Le mandat de François Hollande expire officiellement dimanche prochain et la passation aura lieu durant le week-end.

M. Macron accompagnera auparavant M. Hollande dès lundi pour les commémorations du 8 mai 1945, ainsi qu’à la Journée nationale des mémoires de l’esclavage mercredi, juste après le dernier Conseil des ministres du quinquennat Hollande.

Une immense tâche attend Emmanuel Macron, qui doit dévoiler son Premier ministre et la composition de son gouvernement avant de solliciter une majorité aux législatives (11-18 juin). « La moitié du chemin a été faite », a estimé le secrétaire général d’En Marche!, Richard Ferrand.

« Je n’aurai pas d’état de grâce », a lui-même prévenu M. Macron vendredi.
« Il faudra attendre une semaine » pour connaître le nouveau Premier ministre, a indiqué Richard Ferrand. Le ou la nommé(e) devra avoir « la compétence et la capacité de diriger un gouvernement et une majorité », donc a priori une certaine expérience parlementaire, selon M. Macron.

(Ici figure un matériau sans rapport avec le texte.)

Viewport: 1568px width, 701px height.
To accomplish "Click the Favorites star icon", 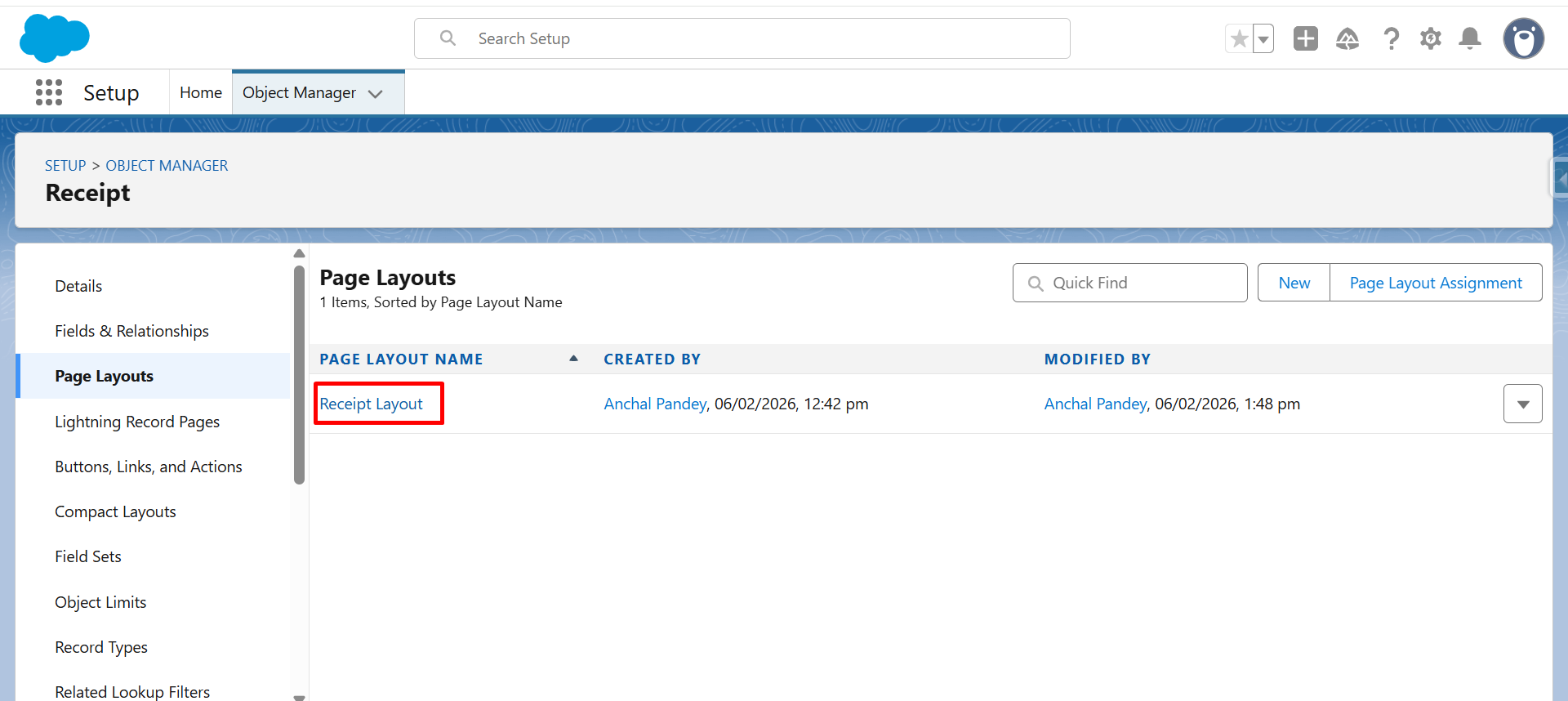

– Quel Premier ministre ? –

Le gouvernement devrait comporter une quinzaine de ministres mêlant politiques et figures de la « société civile », et un nombre non défini de secrétaires d’Etat.

L’une des premières mesures annoncées est le dépôt d’une loi sur la « moralisation politique ». M. Macron souhaite par ailleurs « dès l’été » réformer le droit du travail par ordonnances, malgré l’opposition du PS, du PCF et de la France insoumise de Jean-Luc Mélenchon.

« Ce soir s’achève la présidence la plus lamentable de la Ve République », a déclaré ce dernier.

En Marche! doit trancher cette semaine les investitures pour les législatives, avec force place laissée au « renouvellement ». Plusieurs figures à droite (Christian Estrosi) ou à gauche (Manuel Valls) ont également signalé leur disponibilité.

Principal parti de l’Assemblée sortante mais balayé de la présidentielle avec les 6% de Benoît Hamon, le PS est en grand danger, pris en tenaille entre MM. Macron et Mélenchon.

Absente du second tour pour la première fois depuis 1958 après l’élimination de François Fillon, la droite tentera d’imposer à M. Macron une cohabitation, avec François Baroin comme meneur de campagne.

Mais plusieurs responsables de la droite pourraient être tentés de rejoindre M. Macron, tel Bruno Le Maire, prêt à « travailler dans une majorité de gouvernement ». Si tel est le cas, il aura un adversaire LR aux législatives, répliqué M. Baroin.

Le Front national, qui n’a que deux élus sortants dans l’Assemblée, vise a minima l’obtention d’un groupe parlementaire.

Marine Le Pen a annoncé « une transformation profonde de notre mouvement afin de composer une nouvelle force politique ».